(Stored data)
=-=-=-=-=

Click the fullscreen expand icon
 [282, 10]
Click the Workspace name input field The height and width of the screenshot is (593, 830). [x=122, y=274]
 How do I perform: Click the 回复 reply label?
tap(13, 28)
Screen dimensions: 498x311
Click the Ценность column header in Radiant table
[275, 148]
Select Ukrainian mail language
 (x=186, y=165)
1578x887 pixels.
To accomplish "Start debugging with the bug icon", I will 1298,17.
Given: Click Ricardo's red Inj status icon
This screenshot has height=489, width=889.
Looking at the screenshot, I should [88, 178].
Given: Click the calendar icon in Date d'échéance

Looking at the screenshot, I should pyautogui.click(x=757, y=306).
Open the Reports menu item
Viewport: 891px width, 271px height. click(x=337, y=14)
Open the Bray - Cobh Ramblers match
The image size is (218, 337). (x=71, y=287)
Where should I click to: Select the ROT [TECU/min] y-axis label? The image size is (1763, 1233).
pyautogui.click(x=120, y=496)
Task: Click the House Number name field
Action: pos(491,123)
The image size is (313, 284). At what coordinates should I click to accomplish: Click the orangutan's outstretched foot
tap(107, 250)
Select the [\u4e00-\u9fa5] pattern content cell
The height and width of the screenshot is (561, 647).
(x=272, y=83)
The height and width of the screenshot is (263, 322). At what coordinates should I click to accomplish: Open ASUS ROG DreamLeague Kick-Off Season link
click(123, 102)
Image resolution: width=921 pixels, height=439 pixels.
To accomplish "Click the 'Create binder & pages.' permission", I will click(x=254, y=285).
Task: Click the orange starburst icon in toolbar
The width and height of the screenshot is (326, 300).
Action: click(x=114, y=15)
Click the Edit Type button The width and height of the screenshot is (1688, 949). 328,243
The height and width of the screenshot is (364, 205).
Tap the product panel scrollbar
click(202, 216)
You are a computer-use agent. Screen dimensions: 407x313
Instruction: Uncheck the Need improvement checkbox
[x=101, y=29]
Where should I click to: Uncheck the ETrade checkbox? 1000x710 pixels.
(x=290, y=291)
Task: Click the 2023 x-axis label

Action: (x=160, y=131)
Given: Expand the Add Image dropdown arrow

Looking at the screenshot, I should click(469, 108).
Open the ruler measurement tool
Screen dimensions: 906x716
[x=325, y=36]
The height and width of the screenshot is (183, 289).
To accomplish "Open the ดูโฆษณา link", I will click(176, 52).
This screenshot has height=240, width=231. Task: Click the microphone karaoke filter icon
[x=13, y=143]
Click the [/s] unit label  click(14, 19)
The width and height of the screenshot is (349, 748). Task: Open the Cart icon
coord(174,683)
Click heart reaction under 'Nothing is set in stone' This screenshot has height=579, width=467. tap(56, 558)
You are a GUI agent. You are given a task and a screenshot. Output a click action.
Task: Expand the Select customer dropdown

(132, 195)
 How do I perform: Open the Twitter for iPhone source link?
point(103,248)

=-=-=-=-=

Task statement —
Copy every record exactly, with nothing added or dropped.

Response box —
Click the fullscreen expand icon
 [282, 10]
Click the Workspace name input field The height and width of the screenshot is (593, 830). [x=122, y=274]
 How do I perform: Click the 回复 reply label?
tap(13, 28)
Screen dimensions: 498x311
Click the Ценность column header in Radiant table
[275, 148]
Select Ukrainian mail language
 (x=186, y=165)
1578x887 pixels.
To accomplish "Start debugging with the bug icon", I will 1298,17.
Given: Click Ricardo's red Inj status icon
This screenshot has height=489, width=889.
Looking at the screenshot, I should [88, 178].
Given: Click the calendar icon in Date d'échéance

Looking at the screenshot, I should pyautogui.click(x=757, y=306).
Open the Reports menu item
Viewport: 891px width, 271px height. click(x=337, y=14)
Open the Bray - Cobh Ramblers match
The image size is (218, 337). (x=71, y=287)
Where should I click to: Select the ROT [TECU/min] y-axis label? The image size is (1763, 1233).
pyautogui.click(x=120, y=496)
Task: Click the House Number name field
Action: pos(491,123)
The image size is (313, 284). At what coordinates should I click to accomplish: Click the orangutan's outstretched foot
tap(107, 250)
Select the [\u4e00-\u9fa5] pattern content cell
The height and width of the screenshot is (561, 647).
(x=272, y=83)
The height and width of the screenshot is (263, 322). At what coordinates should I click to accomplish: Open ASUS ROG DreamLeague Kick-Off Season link
click(123, 102)
Image resolution: width=921 pixels, height=439 pixels.
To accomplish "Click the 'Create binder & pages.' permission", I will click(x=254, y=285).
Task: Click the orange starburst icon in toolbar
The width and height of the screenshot is (326, 300).
Action: click(x=114, y=15)
Click the Edit Type button The width and height of the screenshot is (1688, 949). 328,243
The height and width of the screenshot is (364, 205).
Tap the product panel scrollbar
click(202, 216)
You are a computer-use agent. Screen dimensions: 407x313
Instruction: Uncheck the Need improvement checkbox
[x=101, y=29]
Where should I click to: Uncheck the ETrade checkbox? 1000x710 pixels.
(x=290, y=291)
Task: Click the 2023 x-axis label

Action: (x=160, y=131)
Given: Expand the Add Image dropdown arrow

Looking at the screenshot, I should click(469, 108).
Open the ruler measurement tool
Screen dimensions: 906x716
[x=325, y=36]
The height and width of the screenshot is (183, 289).
To accomplish "Open the ดูโฆษณา link", I will click(176, 52).
This screenshot has height=240, width=231. Task: Click the microphone karaoke filter icon
[x=13, y=143]
Click the [/s] unit label  click(14, 19)
The width and height of the screenshot is (349, 748). Task: Open the Cart icon
coord(174,683)
Click heart reaction under 'Nothing is set in stone' This screenshot has height=579, width=467. tap(56, 558)
You are a GUI agent. You are given a task and a screenshot. Output a click action.
Task: Expand the Select customer dropdown

(132, 195)
 How do I perform: Open the Twitter for iPhone source link?
point(103,248)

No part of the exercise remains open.